The entries are to be repeated in full, without any change.

*** Data to examine Section Begins ***

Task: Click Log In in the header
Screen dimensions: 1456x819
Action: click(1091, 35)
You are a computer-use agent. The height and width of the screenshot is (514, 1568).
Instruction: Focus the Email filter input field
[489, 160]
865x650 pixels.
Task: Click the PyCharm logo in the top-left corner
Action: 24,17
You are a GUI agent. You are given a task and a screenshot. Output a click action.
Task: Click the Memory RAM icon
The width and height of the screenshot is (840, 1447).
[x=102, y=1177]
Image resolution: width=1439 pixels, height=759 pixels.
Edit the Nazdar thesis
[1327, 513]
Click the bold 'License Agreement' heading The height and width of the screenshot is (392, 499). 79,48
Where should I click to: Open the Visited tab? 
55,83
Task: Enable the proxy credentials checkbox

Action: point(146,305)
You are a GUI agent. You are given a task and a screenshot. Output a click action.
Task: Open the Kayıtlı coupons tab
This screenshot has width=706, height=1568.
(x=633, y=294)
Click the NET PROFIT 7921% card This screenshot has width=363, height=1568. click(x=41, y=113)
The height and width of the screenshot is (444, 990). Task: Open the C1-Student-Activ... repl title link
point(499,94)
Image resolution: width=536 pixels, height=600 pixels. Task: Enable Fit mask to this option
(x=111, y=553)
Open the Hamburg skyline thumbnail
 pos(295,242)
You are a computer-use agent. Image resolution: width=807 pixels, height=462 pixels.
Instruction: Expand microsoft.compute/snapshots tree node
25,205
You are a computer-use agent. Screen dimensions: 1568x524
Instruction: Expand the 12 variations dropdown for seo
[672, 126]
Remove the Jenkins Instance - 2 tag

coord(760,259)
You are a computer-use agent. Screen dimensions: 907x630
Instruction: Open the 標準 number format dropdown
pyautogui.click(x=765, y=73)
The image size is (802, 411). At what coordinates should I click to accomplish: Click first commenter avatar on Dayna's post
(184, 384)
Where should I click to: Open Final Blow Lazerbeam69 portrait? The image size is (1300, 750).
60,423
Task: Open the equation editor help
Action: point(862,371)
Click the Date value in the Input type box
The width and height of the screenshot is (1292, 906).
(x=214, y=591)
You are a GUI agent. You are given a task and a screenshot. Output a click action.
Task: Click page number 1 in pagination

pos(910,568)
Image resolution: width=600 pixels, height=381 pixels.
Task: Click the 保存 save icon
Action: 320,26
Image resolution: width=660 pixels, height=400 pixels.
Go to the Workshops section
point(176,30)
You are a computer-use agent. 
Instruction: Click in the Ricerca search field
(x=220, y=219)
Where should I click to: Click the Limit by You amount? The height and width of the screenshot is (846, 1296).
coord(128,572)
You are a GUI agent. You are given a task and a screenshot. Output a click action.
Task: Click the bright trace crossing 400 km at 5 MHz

*** Data to examine Section Ends ***

Answer space.
Task: Click Log In in the header
Screen dimensions: 1456x819
Action: click(1091, 35)
You are a computer-use agent. The height and width of the screenshot is (514, 1568).
Instruction: Focus the Email filter input field
[489, 160]
865x650 pixels.
Task: Click the PyCharm logo in the top-left corner
Action: 24,17
You are a GUI agent. You are given a task and a screenshot. Output a click action.
Task: Click the Memory RAM icon
The width and height of the screenshot is (840, 1447).
[x=102, y=1177]
Image resolution: width=1439 pixels, height=759 pixels.
Edit the Nazdar thesis
[1327, 513]
Click the bold 'License Agreement' heading The height and width of the screenshot is (392, 499). 79,48
Where should I click to: Open the Visited tab? 
55,83
Task: Enable the proxy credentials checkbox

Action: point(146,305)
You are a GUI agent. You are given a task and a screenshot. Output a click action.
Task: Open the Kayıtlı coupons tab
This screenshot has width=706, height=1568.
(x=633, y=294)
Click the NET PROFIT 7921% card This screenshot has width=363, height=1568. click(x=41, y=113)
The height and width of the screenshot is (444, 990). Task: Open the C1-Student-Activ... repl title link
point(499,94)
Image resolution: width=536 pixels, height=600 pixels. Task: Enable Fit mask to this option
(x=111, y=553)
Open the Hamburg skyline thumbnail
 pos(295,242)
You are a computer-use agent. Image resolution: width=807 pixels, height=462 pixels.
Instruction: Expand microsoft.compute/snapshots tree node
25,205
You are a computer-use agent. Screen dimensions: 1568x524
Instruction: Expand the 12 variations dropdown for seo
[672, 126]
Remove the Jenkins Instance - 2 tag

coord(760,259)
You are a computer-use agent. Screen dimensions: 907x630
Instruction: Open the 標準 number format dropdown
pyautogui.click(x=765, y=73)
The image size is (802, 411). At what coordinates should I click to accomplish: Click first commenter avatar on Dayna's post
(184, 384)
Where should I click to: Open Final Blow Lazerbeam69 portrait? The image size is (1300, 750).
60,423
Task: Open the equation editor help
Action: point(862,371)
Click the Date value in the Input type box
The width and height of the screenshot is (1292, 906).
(x=214, y=591)
You are a GUI agent. You are given a task and a screenshot. Output a click action.
Task: Click page number 1 in pagination

pos(910,568)
Image resolution: width=600 pixels, height=381 pixels.
Task: Click the 保存 save icon
Action: 320,26
Image resolution: width=660 pixels, height=400 pixels.
Go to the Workshops section
point(176,30)
You are a computer-use agent. 
Instruction: Click in the Ricerca search field
(x=220, y=219)
Where should I click to: Click the Limit by You amount? The height and width of the screenshot is (846, 1296).
coord(128,572)
You are a GUI agent. You are given a task and a screenshot. Output a click action.
Task: Click the bright trace crossing 400 km at 5 MHz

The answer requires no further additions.